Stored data
<<<<

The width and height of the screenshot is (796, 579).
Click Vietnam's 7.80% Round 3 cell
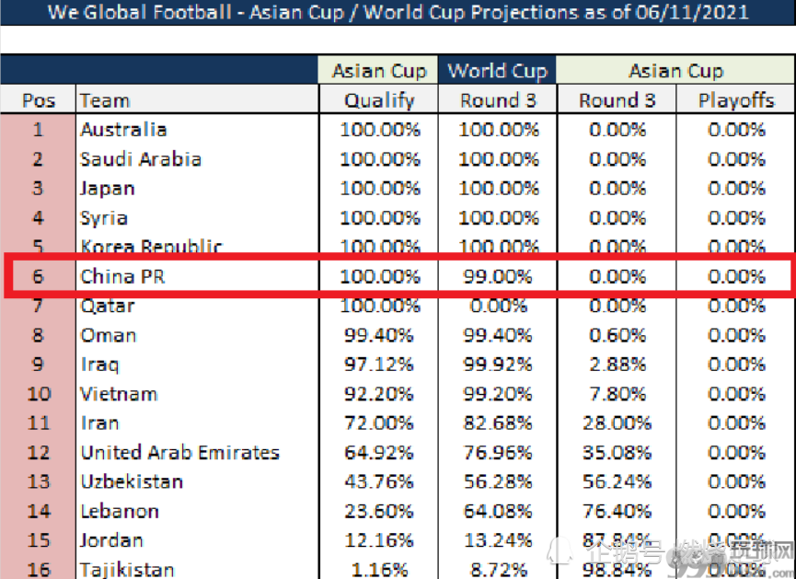pos(617,394)
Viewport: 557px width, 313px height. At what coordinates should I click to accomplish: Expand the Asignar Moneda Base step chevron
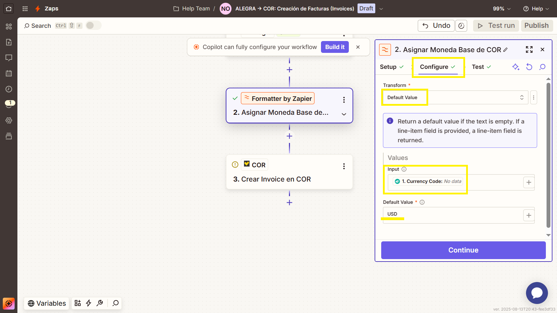[344, 114]
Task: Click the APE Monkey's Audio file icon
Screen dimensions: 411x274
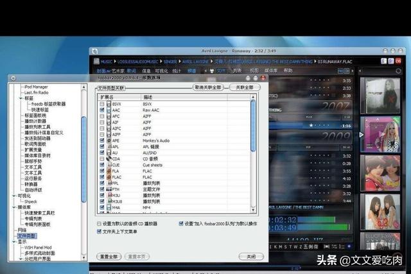Action: pyautogui.click(x=107, y=140)
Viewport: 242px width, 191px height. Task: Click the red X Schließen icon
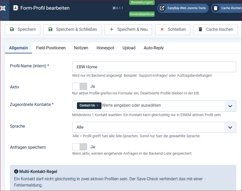click(162, 29)
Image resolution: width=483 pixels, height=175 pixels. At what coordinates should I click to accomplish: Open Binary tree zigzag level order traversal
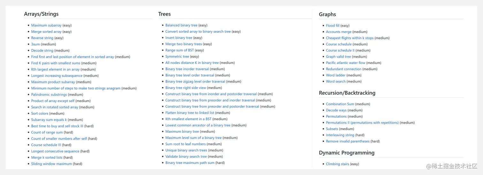pyautogui.click(x=195, y=82)
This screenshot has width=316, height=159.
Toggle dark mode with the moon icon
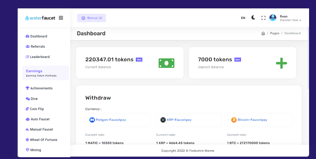(253, 18)
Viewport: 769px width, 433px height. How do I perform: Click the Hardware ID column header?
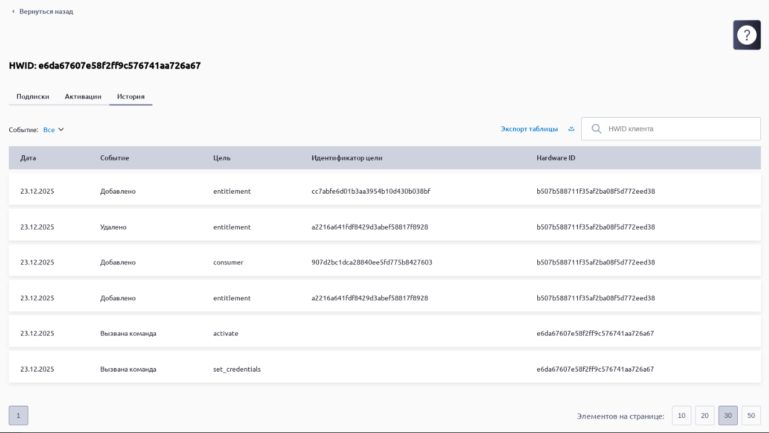[x=556, y=158]
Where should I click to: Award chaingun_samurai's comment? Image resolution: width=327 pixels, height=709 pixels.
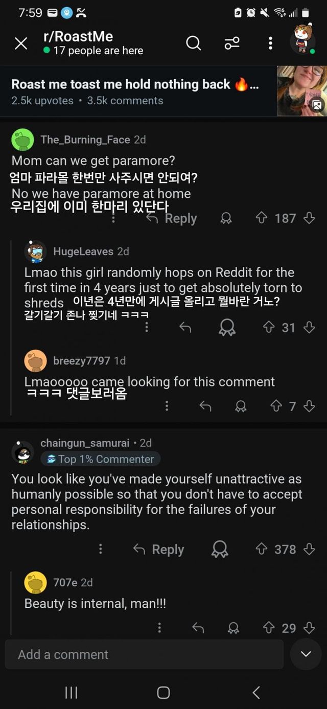(x=220, y=550)
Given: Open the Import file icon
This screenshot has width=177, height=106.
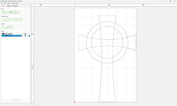Looking at the screenshot, I should 4,27.
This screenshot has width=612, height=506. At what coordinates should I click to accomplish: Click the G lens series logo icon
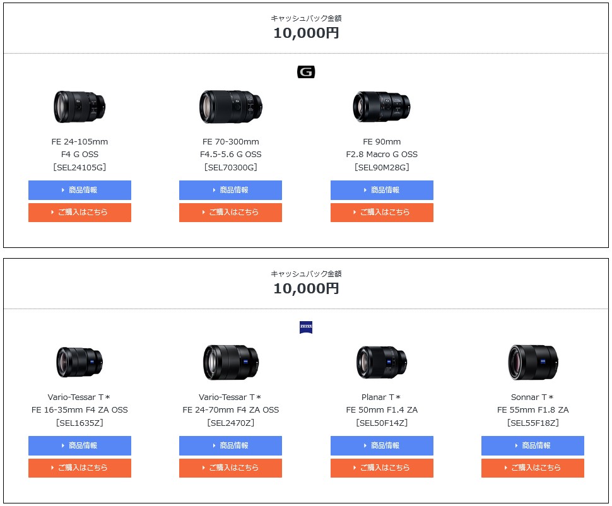(x=306, y=72)
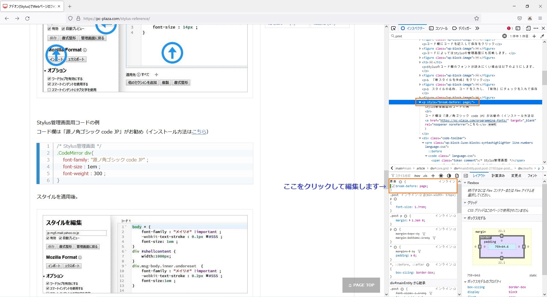
Task: Switch to the コンソール tab
Action: coord(438,28)
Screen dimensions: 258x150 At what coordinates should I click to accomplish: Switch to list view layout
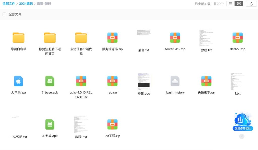[x=231, y=4]
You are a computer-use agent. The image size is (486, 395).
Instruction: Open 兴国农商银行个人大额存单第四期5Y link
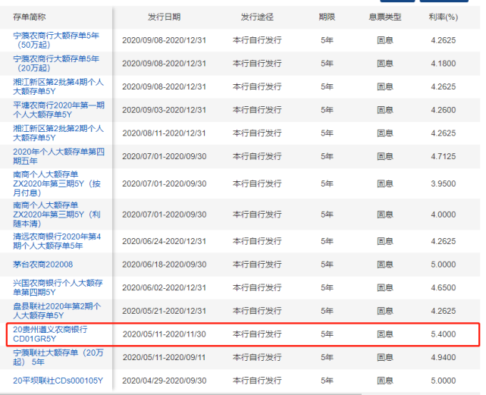(x=58, y=288)
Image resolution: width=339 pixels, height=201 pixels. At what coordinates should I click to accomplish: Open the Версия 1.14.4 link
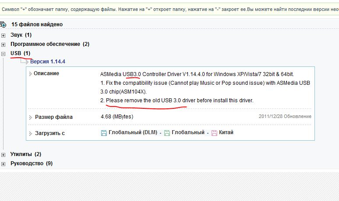click(50, 62)
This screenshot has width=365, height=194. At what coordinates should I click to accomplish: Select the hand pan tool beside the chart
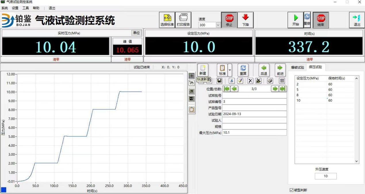point(191,83)
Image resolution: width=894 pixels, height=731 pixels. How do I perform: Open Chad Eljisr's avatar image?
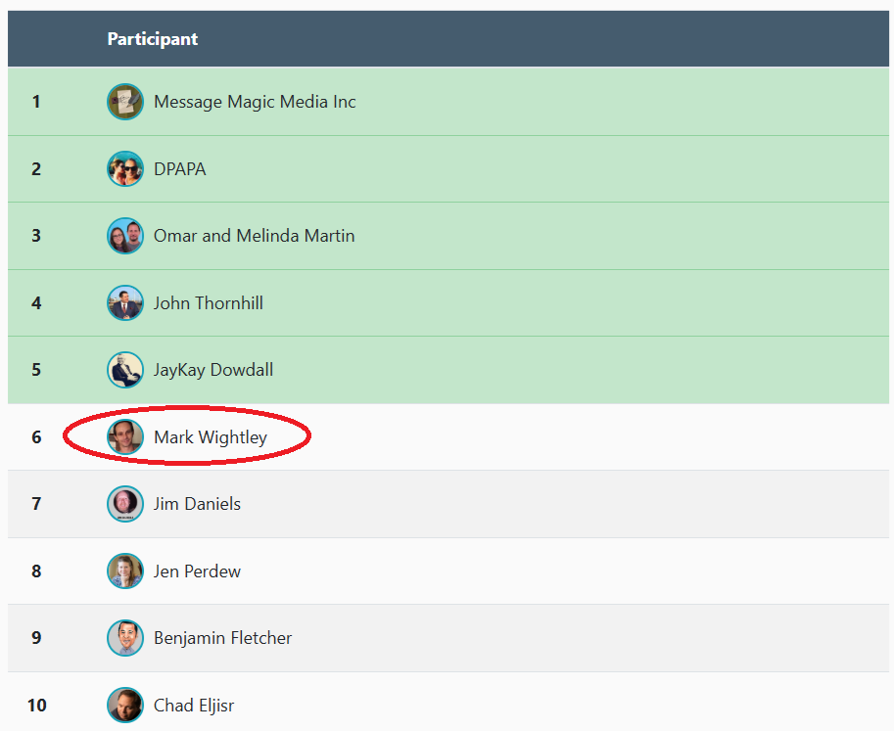pyautogui.click(x=125, y=706)
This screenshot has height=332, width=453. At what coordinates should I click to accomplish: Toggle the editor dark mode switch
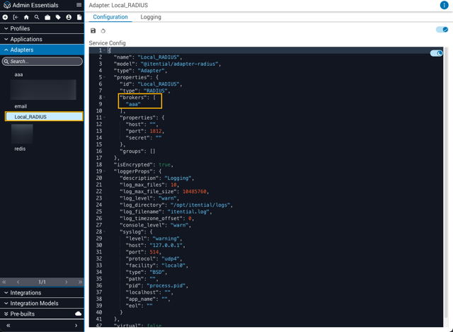tap(436, 53)
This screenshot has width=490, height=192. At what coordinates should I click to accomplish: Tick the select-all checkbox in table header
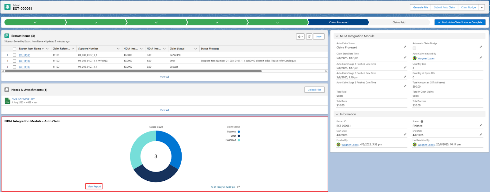[14, 49]
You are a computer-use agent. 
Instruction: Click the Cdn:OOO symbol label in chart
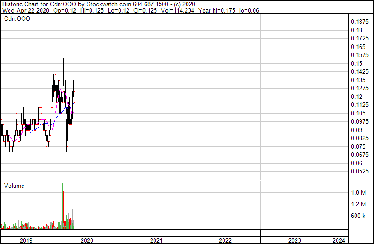(16, 19)
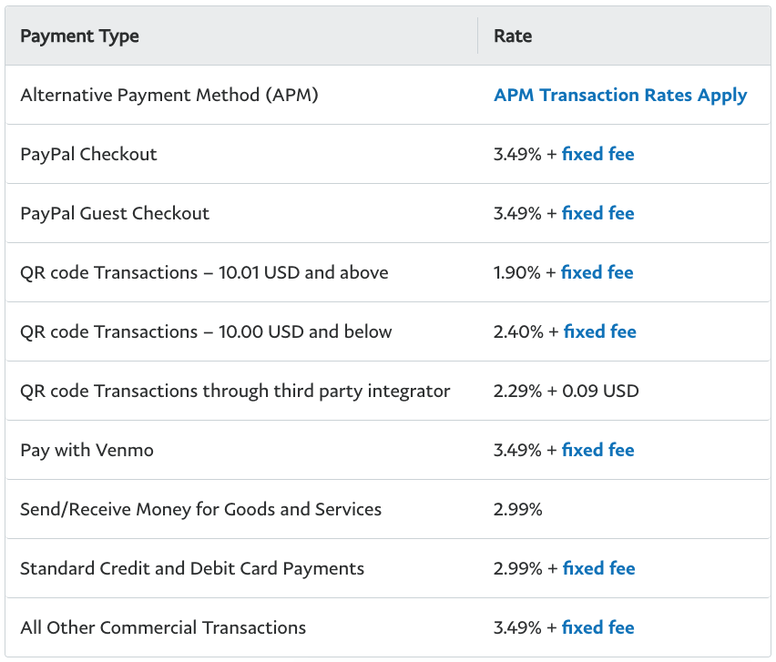The width and height of the screenshot is (776, 662).
Task: Select All Other Commercial Transactions label
Action: [x=163, y=627]
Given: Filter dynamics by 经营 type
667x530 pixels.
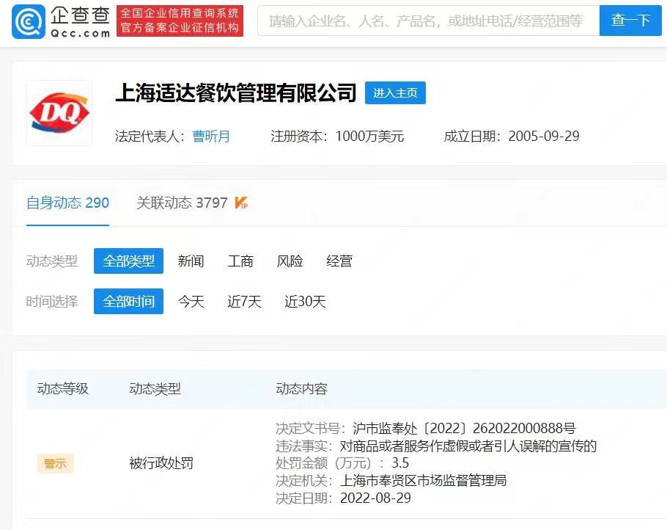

>>>>

**WORK ORDER**
An exact copy of all the entries above is required, with every picture left out.

**ANSWER BELOW**
The width and height of the screenshot is (796, 579).
Click Vietnam's 7.80% Round 3 cell
pos(617,394)
Viewport: 557px width, 313px height. At what coordinates should I click to accomplish: Expand the Asignar Moneda Base step chevron
[344, 114]
Task: Click the APE Monkey's Audio file icon
Screen dimensions: 411x274
Action: pyautogui.click(x=107, y=140)
Viewport: 242px width, 191px height. Task: Click the red X Schließen icon
click(162, 29)
Image resolution: width=483 pixels, height=175 pixels. At what coordinates should I click to accomplish: Open Binary tree zigzag level order traversal
pyautogui.click(x=195, y=82)
This screenshot has width=316, height=159.
Toggle dark mode with the moon icon
(253, 18)
Viewport: 769px width, 433px height. How do I perform: Click the Hardware ID column header?
[x=556, y=158]
Where should I click to: Award chaingun_samurai's comment? Image resolution: width=327 pixels, height=709 pixels.
(x=220, y=550)
Given: Open the Import file icon
This screenshot has width=177, height=106.
Looking at the screenshot, I should 4,27.
This screenshot has width=612, height=506. At what coordinates should I click to accomplish: Click the G lens series logo icon
(x=306, y=72)
Task: Switch to the コンソール tab
Action: coord(438,28)
Screen dimensions: 258x150 At what coordinates should I click to accomplish: Switch to list view layout
[x=231, y=4]
You are a computer-use agent. The image size is (486, 395).
Instruction: Open 兴国农商银行个人大额存单第四期5Y link
(x=58, y=288)
Image resolution: width=339 pixels, height=201 pixels. At what coordinates should I click to accomplish: Open the Версия 1.14.4 link
click(50, 62)
This screenshot has width=365, height=194. At what coordinates should I click to accomplish: Select the hand pan tool beside the chart
point(191,83)
Image resolution: width=894 pixels, height=731 pixels. How do I perform: Open Chad Eljisr's avatar image?
pyautogui.click(x=125, y=706)
This screenshot has height=332, width=453. At what coordinates should I click to accomplish: Toggle the editor dark mode switch
tap(436, 53)
This screenshot has width=490, height=192. At what coordinates should I click to accomplish: Tick the select-all checkbox in table header
[14, 49]
You are a computer-use agent. 
Instruction: Click the Cdn:OOO symbol label in chart
(16, 19)
The width and height of the screenshot is (776, 662).
Task: Select All Other Commercial Transactions label
Action: [x=163, y=627]
Given: Filter dynamics by 经营 type
667x530 pixels.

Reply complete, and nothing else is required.